Instruções de trabalho
(A) Liste os estados brasileiros que aparecem no texto sobre o trem noturno.
(B) No texto sobre o trem noturno, quantos quilômetros separam Belo Horizonte de Cariacica na rota?
(C) Por favor, escreva a continuação do texto sobre o trem noturno a partir da última frase.
── Trecho apresentado
Operado pela Estrada de Ferro Vitória a Minas, o novo trem noturno diário entre Belo Horizonte e Cariacica sai às 19h e 18h, cruza 664 quilômetros com 14 paradas, vende bilhetes de R$ 87 e R$ 125 e promete atrair 60 mil passageiros extras em 2026 na rota ferroviária nacional.
Na quinta-feira (1º), começa a rodar o primeiro trem noturno regular de passageiros do Brasil em três décadas, ligando Belo Horizonte a Cariacica, na região de Vitória, e integrando o plano da Vale que prevê, em 2026, acrescentar 60 mil usuários à rota da Estrada de Ferro Vitória a Minas.
Com viagens diárias e partidas noturnas às 19h em Belo Horizonte e às 18h em Cariacica, o serviço se soma aos dois únicos trens de passageiros de longa distância em operação no país hoje, ambos da Vale, que transportam 1,28 milhão de pessoas por ano entre Minas, Espírito Santo, Maranhão e Pará.
────
── Extrato de dados
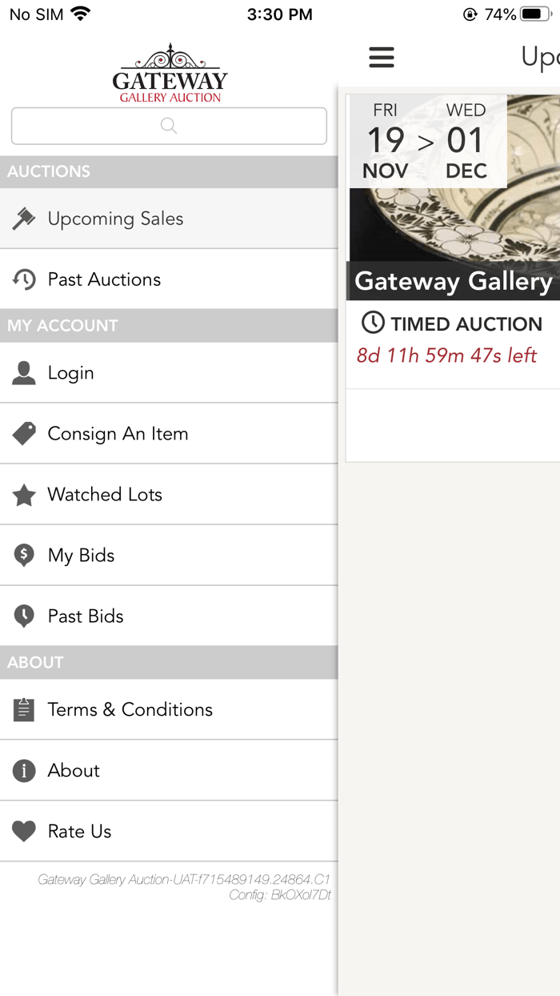The width and height of the screenshot is (560, 996).
Task: Tap the person icon next to Login
Action: (x=24, y=372)
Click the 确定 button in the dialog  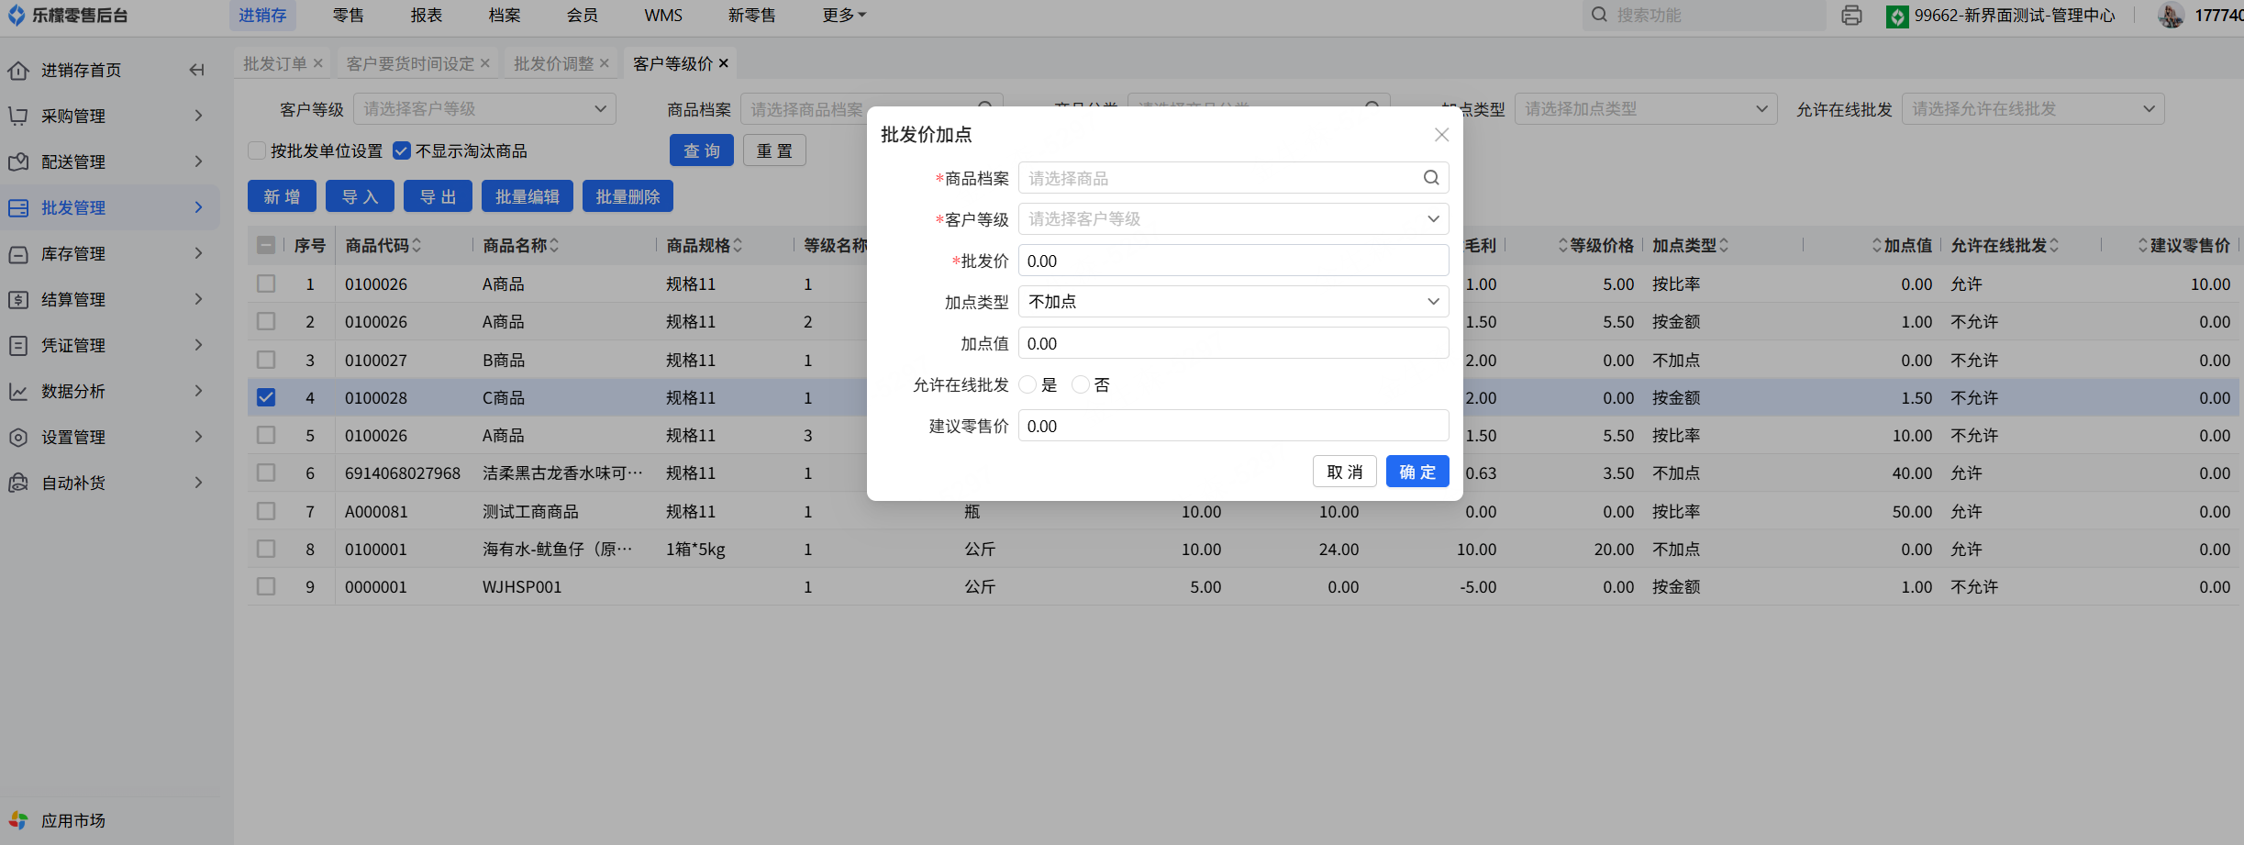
────
Respostas por tarefa
(A) Minas, Espírito Santo, Maranhão e Pará.

(B) São 664 quilômetros.

(C)
Primeiro trem noturno em três décadas reacende a rota BH–ES
O novo trem noturno entre Belo Horizonte e Cariacica é o primeiro serviço regular de passageiros a operar à noite no Brasil em cerca de 30 anos.
A composição pertence à Estrada de Ferro Vitória a Minas, única linha de longa distância que conecta duas regiões metropolitanas com viagens diárias e contínuas.
A operação noturna é tratada como boa notícia para o setor ferroviário, embora ainda seja considerada tímida diante do passado.
O país, que já teve dezenas de estradas de ferro de passageiros funcionando ao mesmo tempo, viu essa malha minguar ao longo de décadas até restarem apenas dois serviços de longa distância, ambos sob responsabilidade da Vale.
Horários, trajeto de 664 km, paradas e preços das passagens
Na prática, o trem noturno não substitui as viagens diurnas já existentes.
A Vale continuará operando os trens que saem simultaneamente às 7h de Belo Horizonte e da estação Pedro Nolasco, em Cariacica, enquanto acrescenta as viagens extras no período da noite.
As partidas noturnas de Belo Horizonte estão previstas para as 19h, com chegada programada às 8h15 do dia seguinte no Espírito Santo.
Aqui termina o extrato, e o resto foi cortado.